Sydney hacker Aush0k disputes AFP charges

A NSW man sentenced to 15 months home detention for defacing the website of a local council claims he has been wrongly charged and misrepresented by the Australian Federal Police.

Matthew Flannery

Matthew Flannery, known as Aush0k online, was accused by the AFP of taking advantage of a known ColdFusion exploit to access the website of Narrabri Shire Council in order to put in a backdoor to enable access, deface the site with an image and alter the site’s internal structure.

Flannery was last month found guilty of two counts of unauthorised access and modification of restricted data; two counts of unauthorised modification of computer data; and dishonestly obtaining/dealing in personal financial information.

He received a combined sentence of 15 months’ home detention, which continues until mid-April 2016, alongside a 12 month good behaviour bond.

But Australia’s hacker community - and Flannery himself - have long said Flannery was not the person who initially broke into the site and uploaded the remote shell.

Both Flannery and other sources say he encouraged an associate to break into the website, while he simply accessed the shell from his work - at the time IT security firm Content Security - at which point he came to the attention of the AFP.

Flannery, who has decided to speak out following his recent sentencing, now claims the AFP raided the house of the associate he says broke into the website, but did not lay any charges.

"Why were people raided as a result of my arrest - because they were associated with me? Why were they raided?" Flannery said on ABC's 7:30.

"And saying this serves no benefit to me, it's more a question of the AFP's integrity. Why were those people raided and arrested for much more serious offences and yet saw no charges or any kind of media attention whatsoever?"

He said he had been shocked and horrified that the AFP had taken his ‘joke claims’ to a Facebook friend that he was the leader of international hacker collective LulzSec seriously, and publicised them to the world.

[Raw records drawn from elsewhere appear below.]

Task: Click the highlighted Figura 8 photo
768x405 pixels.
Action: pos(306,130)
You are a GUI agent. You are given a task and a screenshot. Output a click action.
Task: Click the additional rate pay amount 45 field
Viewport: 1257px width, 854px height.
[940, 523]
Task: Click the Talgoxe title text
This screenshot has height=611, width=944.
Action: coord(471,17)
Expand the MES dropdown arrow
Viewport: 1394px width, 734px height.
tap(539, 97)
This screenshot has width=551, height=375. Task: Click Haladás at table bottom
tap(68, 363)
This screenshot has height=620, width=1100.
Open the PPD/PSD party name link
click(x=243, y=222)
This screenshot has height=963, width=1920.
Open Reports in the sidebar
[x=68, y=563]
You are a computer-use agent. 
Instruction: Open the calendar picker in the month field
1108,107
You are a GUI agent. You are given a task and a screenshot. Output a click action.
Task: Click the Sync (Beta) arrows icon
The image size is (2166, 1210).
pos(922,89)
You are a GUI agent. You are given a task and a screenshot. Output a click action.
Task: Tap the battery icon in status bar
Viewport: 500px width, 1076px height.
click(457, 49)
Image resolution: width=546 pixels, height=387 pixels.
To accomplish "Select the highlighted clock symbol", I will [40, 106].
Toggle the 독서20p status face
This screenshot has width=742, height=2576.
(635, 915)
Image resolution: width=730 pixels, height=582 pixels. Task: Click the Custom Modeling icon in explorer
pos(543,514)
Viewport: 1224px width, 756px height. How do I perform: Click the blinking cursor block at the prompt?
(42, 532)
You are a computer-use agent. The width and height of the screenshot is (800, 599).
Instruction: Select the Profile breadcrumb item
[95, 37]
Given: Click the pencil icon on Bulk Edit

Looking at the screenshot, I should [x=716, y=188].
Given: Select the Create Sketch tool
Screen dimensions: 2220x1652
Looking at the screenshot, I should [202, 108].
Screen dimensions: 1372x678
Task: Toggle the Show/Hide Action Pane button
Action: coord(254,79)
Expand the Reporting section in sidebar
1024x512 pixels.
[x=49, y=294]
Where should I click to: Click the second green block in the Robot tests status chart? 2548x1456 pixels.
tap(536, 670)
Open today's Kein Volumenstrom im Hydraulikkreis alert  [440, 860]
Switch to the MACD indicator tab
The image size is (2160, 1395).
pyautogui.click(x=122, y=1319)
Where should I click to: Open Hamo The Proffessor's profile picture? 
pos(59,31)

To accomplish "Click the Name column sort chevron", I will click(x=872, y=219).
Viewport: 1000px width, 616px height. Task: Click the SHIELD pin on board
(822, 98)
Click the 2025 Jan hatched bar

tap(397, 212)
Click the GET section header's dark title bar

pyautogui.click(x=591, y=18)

"I would like to know if that is solely what they are basing their claims off of and, if so, then why did the AFP - in a press release in front of the world - state that I had made claims in online chat communities that were frequented by Lulzsec members that I was the leader of Lulzsec?" Flannery asked.

"I certainly did not proclaim to other LulzSec members - because I've never met any - that I was the leader of LulzSec."

The AFP declined to comment on Monday afternoon when contacted by iTnews.

AFP national manager of cyber crime, Commander Glen McEwen told 7:30 he couldn't confirm Flannery was a member of LulzSec, but he also couldn't categorically rule it out.